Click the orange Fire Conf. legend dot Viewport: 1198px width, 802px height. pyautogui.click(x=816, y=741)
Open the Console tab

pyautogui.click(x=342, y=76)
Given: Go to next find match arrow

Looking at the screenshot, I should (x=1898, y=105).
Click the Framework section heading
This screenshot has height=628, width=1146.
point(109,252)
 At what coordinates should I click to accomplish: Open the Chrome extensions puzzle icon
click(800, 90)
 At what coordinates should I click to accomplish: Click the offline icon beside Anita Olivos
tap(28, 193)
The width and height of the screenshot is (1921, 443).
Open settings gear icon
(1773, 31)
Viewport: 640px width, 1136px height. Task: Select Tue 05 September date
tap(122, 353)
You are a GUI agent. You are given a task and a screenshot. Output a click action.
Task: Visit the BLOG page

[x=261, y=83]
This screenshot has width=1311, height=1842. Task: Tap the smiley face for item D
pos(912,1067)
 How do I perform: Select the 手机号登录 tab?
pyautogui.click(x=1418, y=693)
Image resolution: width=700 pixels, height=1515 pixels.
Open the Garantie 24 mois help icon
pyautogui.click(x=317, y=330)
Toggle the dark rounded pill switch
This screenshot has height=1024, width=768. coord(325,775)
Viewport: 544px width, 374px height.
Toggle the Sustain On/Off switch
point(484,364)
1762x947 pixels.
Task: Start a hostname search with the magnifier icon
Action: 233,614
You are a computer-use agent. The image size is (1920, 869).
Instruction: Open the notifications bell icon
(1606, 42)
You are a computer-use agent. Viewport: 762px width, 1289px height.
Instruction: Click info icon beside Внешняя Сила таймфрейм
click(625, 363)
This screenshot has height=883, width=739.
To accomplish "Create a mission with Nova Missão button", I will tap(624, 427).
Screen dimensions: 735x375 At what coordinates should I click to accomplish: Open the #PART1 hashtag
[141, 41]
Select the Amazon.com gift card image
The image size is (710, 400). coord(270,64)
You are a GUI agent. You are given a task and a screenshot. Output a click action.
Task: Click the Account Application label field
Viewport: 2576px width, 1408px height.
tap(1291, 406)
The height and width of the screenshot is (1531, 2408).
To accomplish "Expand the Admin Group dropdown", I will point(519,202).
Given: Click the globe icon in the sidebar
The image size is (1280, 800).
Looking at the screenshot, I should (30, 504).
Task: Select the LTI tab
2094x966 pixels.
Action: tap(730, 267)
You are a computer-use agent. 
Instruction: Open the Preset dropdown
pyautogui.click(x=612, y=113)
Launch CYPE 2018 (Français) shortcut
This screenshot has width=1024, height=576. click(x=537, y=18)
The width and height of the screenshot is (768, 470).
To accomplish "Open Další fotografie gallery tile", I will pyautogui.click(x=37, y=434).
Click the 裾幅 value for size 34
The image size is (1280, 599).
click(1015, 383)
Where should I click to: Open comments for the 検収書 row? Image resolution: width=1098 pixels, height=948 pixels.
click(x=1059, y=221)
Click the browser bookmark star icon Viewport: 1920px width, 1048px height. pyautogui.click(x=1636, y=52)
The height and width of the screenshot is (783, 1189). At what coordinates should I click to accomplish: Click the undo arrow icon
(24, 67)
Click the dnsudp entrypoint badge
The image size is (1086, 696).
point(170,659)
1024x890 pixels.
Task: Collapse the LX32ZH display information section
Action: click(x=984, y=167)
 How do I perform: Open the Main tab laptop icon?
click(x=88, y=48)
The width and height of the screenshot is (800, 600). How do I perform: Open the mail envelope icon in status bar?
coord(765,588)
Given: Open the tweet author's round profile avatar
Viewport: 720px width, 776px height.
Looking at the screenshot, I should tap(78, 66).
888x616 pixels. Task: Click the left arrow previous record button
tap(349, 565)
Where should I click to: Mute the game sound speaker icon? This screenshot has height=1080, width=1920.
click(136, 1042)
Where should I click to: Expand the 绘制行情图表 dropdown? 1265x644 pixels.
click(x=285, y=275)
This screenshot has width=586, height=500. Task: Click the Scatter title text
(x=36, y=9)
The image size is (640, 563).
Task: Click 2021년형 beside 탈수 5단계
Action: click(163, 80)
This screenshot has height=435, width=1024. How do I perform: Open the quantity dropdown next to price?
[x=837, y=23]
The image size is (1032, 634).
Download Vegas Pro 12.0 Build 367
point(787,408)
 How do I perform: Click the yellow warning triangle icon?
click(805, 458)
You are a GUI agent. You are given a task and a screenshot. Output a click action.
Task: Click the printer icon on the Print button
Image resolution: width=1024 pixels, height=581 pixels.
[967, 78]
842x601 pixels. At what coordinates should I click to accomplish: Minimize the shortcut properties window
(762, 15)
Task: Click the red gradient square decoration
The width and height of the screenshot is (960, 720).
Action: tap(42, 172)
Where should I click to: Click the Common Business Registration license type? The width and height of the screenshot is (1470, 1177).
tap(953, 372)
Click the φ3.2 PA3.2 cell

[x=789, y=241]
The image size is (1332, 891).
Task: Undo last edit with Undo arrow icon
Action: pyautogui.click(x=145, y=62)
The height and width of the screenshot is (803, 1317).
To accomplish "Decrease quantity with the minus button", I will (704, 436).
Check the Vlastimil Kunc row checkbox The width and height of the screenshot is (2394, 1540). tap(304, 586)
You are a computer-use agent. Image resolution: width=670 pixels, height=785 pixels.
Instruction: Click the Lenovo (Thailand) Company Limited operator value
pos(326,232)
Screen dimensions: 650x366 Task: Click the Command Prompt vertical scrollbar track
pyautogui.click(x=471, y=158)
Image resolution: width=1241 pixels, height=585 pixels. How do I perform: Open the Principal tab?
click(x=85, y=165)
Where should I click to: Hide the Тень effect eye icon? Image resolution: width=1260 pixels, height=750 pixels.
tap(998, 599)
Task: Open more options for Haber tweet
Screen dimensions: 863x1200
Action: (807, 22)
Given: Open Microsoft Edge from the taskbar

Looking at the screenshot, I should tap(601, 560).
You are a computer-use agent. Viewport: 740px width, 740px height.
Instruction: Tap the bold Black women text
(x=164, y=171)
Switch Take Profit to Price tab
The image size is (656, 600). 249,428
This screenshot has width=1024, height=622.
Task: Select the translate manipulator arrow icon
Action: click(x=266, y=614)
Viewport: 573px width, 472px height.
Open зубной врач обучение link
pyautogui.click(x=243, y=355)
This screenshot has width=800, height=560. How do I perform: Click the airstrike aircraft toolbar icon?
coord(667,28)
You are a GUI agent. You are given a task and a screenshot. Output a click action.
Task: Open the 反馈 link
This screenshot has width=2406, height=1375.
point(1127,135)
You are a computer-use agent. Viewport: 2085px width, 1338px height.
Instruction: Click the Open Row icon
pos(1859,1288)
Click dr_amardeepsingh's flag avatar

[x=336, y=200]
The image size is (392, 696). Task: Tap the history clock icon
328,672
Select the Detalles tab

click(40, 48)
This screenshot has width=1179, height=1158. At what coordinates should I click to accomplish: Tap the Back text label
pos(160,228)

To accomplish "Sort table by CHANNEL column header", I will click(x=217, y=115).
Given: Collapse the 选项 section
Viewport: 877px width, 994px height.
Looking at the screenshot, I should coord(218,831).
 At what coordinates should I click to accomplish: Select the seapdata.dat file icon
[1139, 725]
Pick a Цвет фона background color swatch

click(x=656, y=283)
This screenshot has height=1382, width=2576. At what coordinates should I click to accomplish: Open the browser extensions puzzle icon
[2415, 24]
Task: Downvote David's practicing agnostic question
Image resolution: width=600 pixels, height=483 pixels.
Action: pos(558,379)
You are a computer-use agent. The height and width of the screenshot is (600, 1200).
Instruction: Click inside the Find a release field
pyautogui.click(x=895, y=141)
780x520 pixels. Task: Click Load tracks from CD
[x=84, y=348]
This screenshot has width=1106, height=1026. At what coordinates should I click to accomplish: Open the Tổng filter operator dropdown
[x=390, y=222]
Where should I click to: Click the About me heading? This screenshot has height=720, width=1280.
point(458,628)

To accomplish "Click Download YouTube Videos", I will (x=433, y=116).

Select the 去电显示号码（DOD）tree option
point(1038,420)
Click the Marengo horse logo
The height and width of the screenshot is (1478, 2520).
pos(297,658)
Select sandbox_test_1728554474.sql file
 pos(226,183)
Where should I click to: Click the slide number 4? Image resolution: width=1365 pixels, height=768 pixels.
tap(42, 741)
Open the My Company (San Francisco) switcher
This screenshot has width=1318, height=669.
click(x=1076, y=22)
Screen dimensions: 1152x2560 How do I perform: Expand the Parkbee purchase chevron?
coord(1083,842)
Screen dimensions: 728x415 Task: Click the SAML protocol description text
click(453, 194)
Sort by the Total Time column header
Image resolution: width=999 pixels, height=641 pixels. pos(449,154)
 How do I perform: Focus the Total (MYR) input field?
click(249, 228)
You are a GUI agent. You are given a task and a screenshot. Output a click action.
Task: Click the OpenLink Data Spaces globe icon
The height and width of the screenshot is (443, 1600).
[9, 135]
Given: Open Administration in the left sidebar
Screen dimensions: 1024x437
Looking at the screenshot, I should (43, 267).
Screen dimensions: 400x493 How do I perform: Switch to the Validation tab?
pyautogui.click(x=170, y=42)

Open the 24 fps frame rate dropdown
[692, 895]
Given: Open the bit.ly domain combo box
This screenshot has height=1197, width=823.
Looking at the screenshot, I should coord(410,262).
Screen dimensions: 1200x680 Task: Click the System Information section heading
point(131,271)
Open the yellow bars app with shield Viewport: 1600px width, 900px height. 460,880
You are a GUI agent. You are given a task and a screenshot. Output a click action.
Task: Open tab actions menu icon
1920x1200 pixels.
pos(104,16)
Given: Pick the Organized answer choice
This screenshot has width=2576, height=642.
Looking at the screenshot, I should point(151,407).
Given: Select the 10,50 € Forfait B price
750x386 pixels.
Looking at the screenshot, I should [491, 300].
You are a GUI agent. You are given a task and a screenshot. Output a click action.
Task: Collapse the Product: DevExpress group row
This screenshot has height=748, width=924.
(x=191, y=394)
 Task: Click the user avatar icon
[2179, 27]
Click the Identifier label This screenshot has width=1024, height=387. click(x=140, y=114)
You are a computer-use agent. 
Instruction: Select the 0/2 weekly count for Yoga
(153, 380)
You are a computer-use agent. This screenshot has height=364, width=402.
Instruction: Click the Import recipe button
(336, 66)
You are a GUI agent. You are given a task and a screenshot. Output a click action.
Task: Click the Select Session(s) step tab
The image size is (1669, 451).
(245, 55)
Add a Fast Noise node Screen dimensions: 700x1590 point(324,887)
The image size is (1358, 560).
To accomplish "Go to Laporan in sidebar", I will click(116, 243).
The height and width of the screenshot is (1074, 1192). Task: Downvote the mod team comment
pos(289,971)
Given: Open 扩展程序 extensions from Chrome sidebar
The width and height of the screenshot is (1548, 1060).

Exercise requirements: Rewrite the records from the start through the line containing "pyautogui.click(x=342, y=76)", changing "Console" to "Network" and leaving everything else as it is.

Output below:
Click the orange Fire Conf. legend dot Viewport: 1198px width, 802px height. pyautogui.click(x=816, y=741)
Open the Network tab

pyautogui.click(x=342, y=76)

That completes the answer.